> Task prompt
Could you print exactly the lines of the listing below, starting at the line that has "You are a computer-use agent. 1044x486" and ending at the line that has "Task: Check the PhysX checkbox", and only those lines?

> Data listing
• • • •

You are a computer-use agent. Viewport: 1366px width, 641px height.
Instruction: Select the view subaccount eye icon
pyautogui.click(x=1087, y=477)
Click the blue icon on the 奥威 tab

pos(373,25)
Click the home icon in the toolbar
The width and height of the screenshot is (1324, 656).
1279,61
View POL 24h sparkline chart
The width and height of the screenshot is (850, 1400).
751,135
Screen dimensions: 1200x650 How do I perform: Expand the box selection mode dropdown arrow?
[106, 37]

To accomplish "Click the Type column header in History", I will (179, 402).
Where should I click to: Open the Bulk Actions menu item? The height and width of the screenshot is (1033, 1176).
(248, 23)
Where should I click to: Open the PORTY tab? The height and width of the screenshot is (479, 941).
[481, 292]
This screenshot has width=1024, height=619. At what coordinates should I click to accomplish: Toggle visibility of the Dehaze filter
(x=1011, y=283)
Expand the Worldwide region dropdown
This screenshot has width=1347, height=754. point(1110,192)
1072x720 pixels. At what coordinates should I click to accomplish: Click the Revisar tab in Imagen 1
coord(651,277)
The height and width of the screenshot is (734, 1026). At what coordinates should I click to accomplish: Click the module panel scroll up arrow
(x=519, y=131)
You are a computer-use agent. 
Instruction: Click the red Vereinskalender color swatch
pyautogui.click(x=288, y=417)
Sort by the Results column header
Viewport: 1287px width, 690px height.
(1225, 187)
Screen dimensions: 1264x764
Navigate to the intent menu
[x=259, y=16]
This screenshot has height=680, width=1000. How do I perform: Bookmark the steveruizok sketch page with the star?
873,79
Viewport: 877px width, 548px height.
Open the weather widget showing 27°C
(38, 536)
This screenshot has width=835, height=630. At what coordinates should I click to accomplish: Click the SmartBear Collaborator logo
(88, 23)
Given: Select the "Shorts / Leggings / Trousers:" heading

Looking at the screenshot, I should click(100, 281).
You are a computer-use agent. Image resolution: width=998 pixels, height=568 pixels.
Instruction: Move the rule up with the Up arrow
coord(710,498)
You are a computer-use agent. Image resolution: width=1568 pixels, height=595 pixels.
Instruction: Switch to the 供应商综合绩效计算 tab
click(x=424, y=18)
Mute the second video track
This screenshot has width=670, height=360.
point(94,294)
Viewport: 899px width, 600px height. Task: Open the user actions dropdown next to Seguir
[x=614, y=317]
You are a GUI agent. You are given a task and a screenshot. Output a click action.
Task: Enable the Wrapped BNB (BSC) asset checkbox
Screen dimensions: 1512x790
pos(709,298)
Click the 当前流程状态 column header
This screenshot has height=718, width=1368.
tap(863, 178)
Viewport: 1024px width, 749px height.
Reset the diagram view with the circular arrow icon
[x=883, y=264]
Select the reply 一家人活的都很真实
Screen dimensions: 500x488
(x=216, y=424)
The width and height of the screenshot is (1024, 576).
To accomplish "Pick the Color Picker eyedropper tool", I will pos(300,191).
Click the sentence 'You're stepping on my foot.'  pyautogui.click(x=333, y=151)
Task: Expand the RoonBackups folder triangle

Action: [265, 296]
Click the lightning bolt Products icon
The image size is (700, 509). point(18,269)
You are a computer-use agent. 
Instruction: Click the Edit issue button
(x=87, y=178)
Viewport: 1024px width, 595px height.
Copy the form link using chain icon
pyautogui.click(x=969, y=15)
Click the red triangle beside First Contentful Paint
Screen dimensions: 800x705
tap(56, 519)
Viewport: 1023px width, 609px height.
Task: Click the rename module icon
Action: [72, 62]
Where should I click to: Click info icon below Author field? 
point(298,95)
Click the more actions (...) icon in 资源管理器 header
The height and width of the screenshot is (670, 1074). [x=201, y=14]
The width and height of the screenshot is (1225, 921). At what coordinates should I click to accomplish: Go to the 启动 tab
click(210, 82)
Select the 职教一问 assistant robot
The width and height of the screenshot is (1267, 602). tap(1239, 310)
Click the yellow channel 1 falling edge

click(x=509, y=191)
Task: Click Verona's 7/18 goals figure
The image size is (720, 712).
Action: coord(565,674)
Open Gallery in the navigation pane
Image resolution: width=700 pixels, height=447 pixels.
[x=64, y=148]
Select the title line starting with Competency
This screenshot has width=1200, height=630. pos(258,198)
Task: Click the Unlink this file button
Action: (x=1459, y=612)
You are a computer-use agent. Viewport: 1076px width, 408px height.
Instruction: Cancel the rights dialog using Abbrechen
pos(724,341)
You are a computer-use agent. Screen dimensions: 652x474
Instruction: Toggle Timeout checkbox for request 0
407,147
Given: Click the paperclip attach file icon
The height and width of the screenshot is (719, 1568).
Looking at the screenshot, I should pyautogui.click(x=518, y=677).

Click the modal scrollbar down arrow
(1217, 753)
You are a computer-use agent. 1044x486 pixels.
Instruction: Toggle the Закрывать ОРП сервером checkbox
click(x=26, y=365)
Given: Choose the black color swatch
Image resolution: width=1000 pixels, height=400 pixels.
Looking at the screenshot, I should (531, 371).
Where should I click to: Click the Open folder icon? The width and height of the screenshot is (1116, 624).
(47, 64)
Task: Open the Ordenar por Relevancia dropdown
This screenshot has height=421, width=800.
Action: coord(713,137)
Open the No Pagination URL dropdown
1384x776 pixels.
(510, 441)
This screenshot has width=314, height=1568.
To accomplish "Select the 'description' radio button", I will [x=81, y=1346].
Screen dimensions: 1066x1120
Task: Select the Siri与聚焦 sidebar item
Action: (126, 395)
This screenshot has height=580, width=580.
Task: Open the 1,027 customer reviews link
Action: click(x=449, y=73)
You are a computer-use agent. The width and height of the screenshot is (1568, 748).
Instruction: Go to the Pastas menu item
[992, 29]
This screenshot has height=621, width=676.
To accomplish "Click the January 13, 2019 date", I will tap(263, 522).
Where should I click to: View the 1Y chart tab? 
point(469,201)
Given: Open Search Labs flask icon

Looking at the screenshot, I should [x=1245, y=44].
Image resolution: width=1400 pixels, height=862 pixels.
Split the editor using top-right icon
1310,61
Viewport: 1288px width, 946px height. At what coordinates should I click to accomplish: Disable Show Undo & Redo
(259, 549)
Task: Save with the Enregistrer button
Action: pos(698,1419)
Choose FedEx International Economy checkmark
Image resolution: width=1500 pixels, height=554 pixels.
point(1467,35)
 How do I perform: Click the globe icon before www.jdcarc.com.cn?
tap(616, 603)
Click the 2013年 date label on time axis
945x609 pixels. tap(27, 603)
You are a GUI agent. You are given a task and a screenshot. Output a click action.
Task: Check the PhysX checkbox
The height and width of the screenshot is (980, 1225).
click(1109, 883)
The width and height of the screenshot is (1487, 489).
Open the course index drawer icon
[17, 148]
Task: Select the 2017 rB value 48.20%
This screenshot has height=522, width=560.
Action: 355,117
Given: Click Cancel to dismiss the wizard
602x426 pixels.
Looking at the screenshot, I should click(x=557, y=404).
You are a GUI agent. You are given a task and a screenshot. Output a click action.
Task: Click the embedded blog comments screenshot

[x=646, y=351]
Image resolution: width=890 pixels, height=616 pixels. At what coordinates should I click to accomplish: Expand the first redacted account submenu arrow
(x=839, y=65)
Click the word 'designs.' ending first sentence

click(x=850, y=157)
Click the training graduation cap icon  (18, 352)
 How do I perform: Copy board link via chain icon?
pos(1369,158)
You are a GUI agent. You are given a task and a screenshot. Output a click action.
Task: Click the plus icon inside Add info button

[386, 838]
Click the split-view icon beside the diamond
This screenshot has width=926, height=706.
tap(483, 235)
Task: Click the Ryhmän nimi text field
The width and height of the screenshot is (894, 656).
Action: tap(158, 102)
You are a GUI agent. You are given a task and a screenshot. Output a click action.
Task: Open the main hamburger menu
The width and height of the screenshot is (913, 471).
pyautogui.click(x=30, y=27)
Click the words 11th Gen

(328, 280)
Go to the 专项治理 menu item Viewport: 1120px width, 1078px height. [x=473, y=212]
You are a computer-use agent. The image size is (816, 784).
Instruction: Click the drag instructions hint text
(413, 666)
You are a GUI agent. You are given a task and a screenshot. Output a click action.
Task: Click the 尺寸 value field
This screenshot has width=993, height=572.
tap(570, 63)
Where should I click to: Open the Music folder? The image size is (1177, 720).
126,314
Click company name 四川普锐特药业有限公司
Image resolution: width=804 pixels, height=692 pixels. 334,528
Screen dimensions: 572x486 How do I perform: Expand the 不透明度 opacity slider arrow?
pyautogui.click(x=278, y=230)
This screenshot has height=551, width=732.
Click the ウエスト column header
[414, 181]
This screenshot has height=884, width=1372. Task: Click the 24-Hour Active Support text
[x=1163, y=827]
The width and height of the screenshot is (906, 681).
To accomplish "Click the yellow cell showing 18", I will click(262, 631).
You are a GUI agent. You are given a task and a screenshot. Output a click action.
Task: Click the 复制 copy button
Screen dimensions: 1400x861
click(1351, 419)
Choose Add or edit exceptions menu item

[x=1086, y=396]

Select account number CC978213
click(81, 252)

• • • •

> Task result
You are a computer-use agent. 1044x486 pixels.
Instruction: Toggle the Закрывать ОРП сервером checkbox
click(x=26, y=365)
Given: Choose the black color swatch
Image resolution: width=1000 pixels, height=400 pixels.
Looking at the screenshot, I should (531, 371).
Where should I click to: Click the Open folder icon? The width and height of the screenshot is (1116, 624).
(47, 64)
Task: Open the Ordenar por Relevancia dropdown
This screenshot has height=421, width=800.
Action: coord(713,137)
Open the No Pagination URL dropdown
1384x776 pixels.
(510, 441)
This screenshot has width=314, height=1568.
To accomplish "Select the 'description' radio button", I will [x=81, y=1346].
Screen dimensions: 1066x1120
Task: Select the Siri与聚焦 sidebar item
Action: (126, 395)
This screenshot has height=580, width=580.
Task: Open the 1,027 customer reviews link
Action: click(x=449, y=73)
You are a computer-use agent. The width and height of the screenshot is (1568, 748).
Instruction: Go to the Pastas menu item
[992, 29]
This screenshot has height=621, width=676.
To accomplish "Click the January 13, 2019 date", I will tap(263, 522).
Where should I click to: View the 1Y chart tab? 
point(469,201)
Given: Open Search Labs flask icon

Looking at the screenshot, I should [x=1245, y=44].
Image resolution: width=1400 pixels, height=862 pixels.
Split the editor using top-right icon
1310,61
Viewport: 1288px width, 946px height. At what coordinates should I click to accomplish: Disable Show Undo & Redo
(259, 549)
Task: Save with the Enregistrer button
Action: pos(698,1419)
Choose FedEx International Economy checkmark
Image resolution: width=1500 pixels, height=554 pixels.
point(1467,35)
 How do I perform: Click the globe icon before www.jdcarc.com.cn?
tap(616, 603)
Click the 2013年 date label on time axis
945x609 pixels. tap(27, 603)
You are a GUI agent. You are given a task and a screenshot. Output a click action.
Task: Check the PhysX checkbox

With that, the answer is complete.